当作品はご自由に朗読配信をすることを許可します。ただし、この作品のリンクまたは名前と作者を載せる必要があります。

 アンカーギー師団長は放龍との死闘の末破れ絶命した。シンジェロから小馬鹿にされた事により一人で放龍に挑んだため親衛隊や彼の元に所属する部隊は放置されていた。

当然黙って見過ごすわけもなく…


「仇討ちだ!」

「弔い合戦じゃい!」

「このままでは師団長の名が泣くぞ!」


親衛隊、雑兵共々一斉に放龍に飛びかかった。放龍は一人一人をかわし強めのストレートを決める。ある者には横腹、ある者には胸ぐら、ある者には顔面…


「ぎえぴいいいいいいいいい!!!!!!!!」

「うにょおおおおおおおおおおおおおおーん!!!!!」

「うおおおおとおおおおおおおおおおお!!!!!!!」


雑兵が悲鳴をあげて倒れる中、休む隙を与えず飛びかかる師団長の親衛隊。彼らは雑兵よりは腕が立つ。一筋縄ではいかなかった。


「いくぞおおおおおおおおお!」

「くらええええええええええ!」


親衛隊は二人がかりで放龍の両腕を塞いだ。そして一人の親衛隊がサイキックセイバーを突き立てた。


「うおおおおおおおおおおおおお!!!!!」


しかし、アルミホイルで包まれた放龍の体に刃が立つわけもなく剣は折れる。親衛隊は成すすべもなく、ただわめくだけであった。

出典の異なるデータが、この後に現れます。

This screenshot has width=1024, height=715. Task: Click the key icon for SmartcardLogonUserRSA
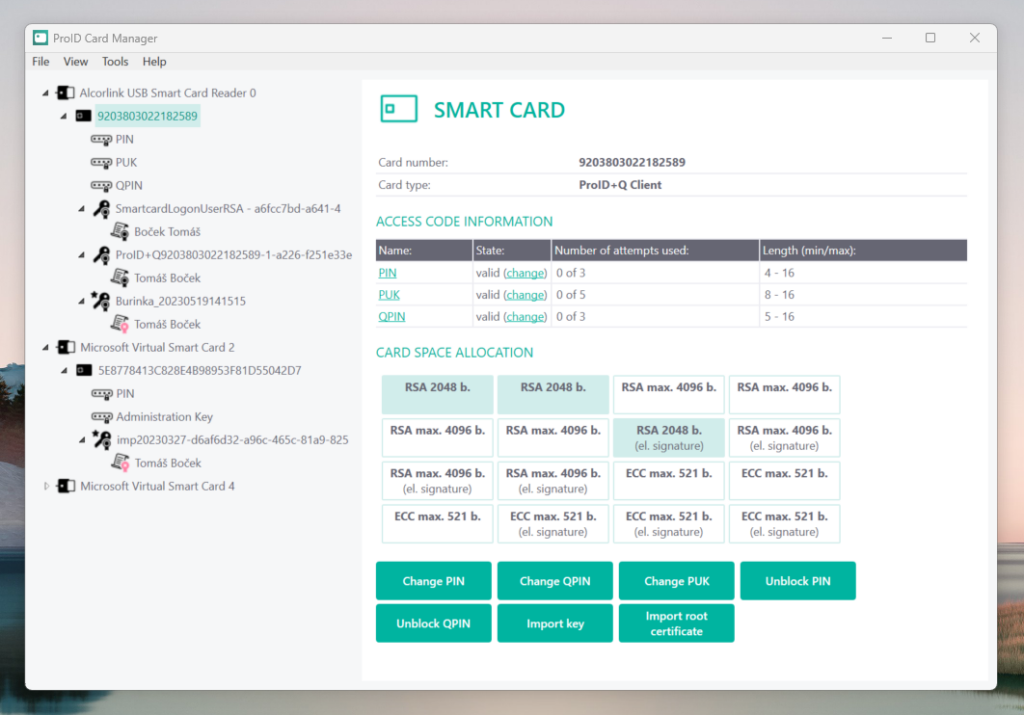(101, 209)
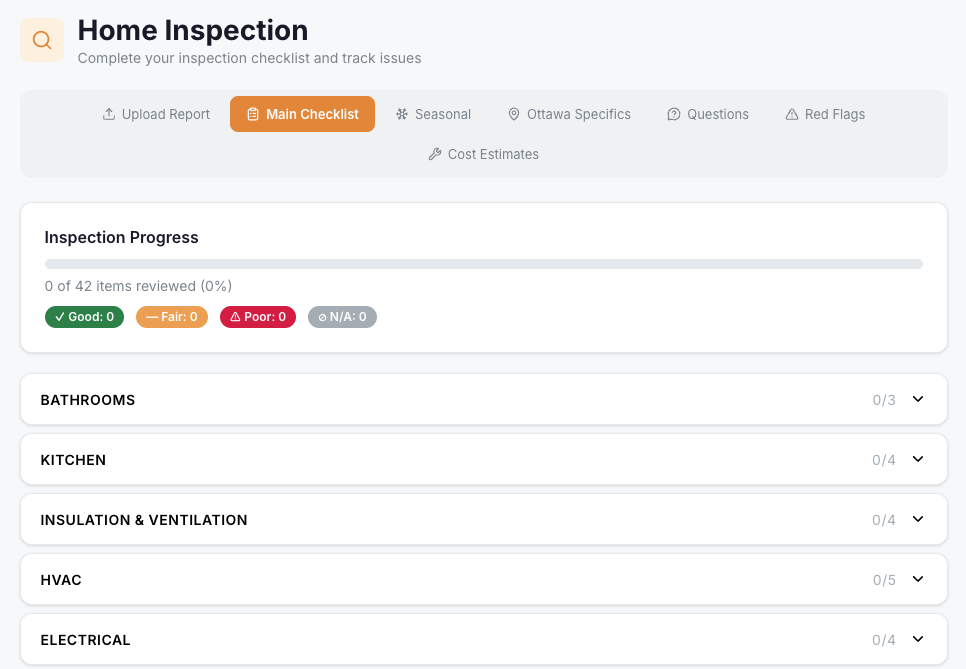Click the magnifying glass app logo
The height and width of the screenshot is (669, 966).
tap(41, 39)
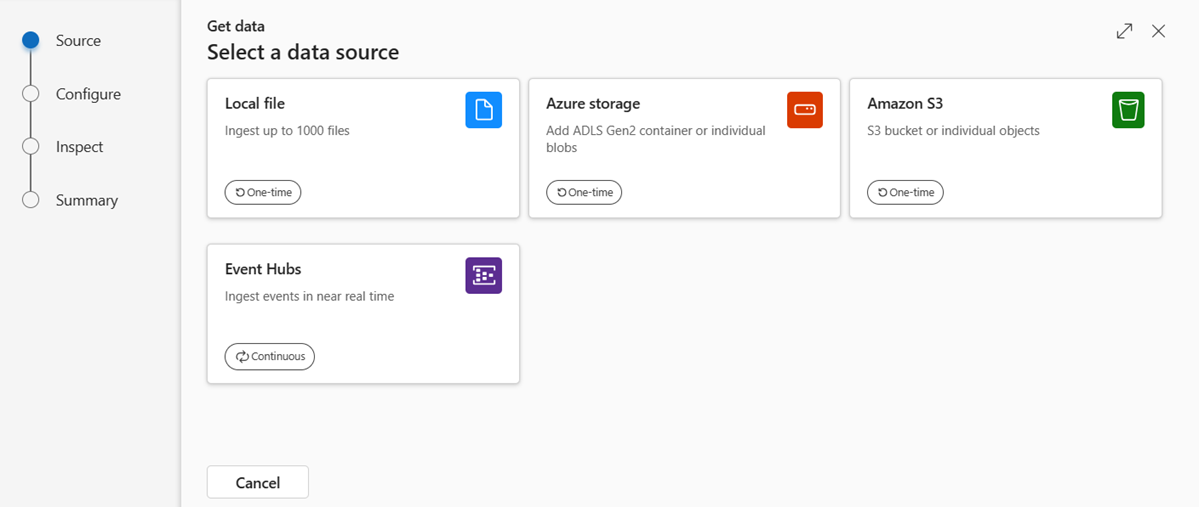Open the Local file card title
Image resolution: width=1199 pixels, height=508 pixels.
tap(255, 103)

「た、助けてくれえええてバケモンだぁぁぉどだ!!!!」


放龍は親衛隊二人を振り払った。彼の前には複数の親衛隊が一筋の線に接するように並んでいた。

そう、今がチャンスである。今ここでアンカーギー師団長を撃破したあの技「魔断拳」を使うときである。

放龍は深呼吸し精神を落ち着けてその構えをした。


「行くぞ、伝説の秘拳…"魔断拳"!」


スクリューのように激しく回転しドリルのように敵陣営をこじ開け突き進むその拳の前に親衛隊達は吹き飛ばされた。


「やな感じぃぉぃぃおぃぃぃぃぃ!!!!!」

「ばいばいきいいいいいいいいん!!!!!」

「はひふへほおおおおおおおおおおい!!!!」


残った一人はがむしゃらになり殴りかかるもかつてボクシング世界チャンピオンにKO勝ちした技の前では雑魚も同然であった。


「見えた、行くぞ飛龍昇アッパー!!」


飛龍昇アッパーとは拳を天に昇り、天を翔る龍を描くように突き上げ相手を吹き飛ばすアッパーだ。この技により放龍はボクシング世界チャンピオンをKOさせ晴れて次期世界チャンピオンというところまで来たのだ。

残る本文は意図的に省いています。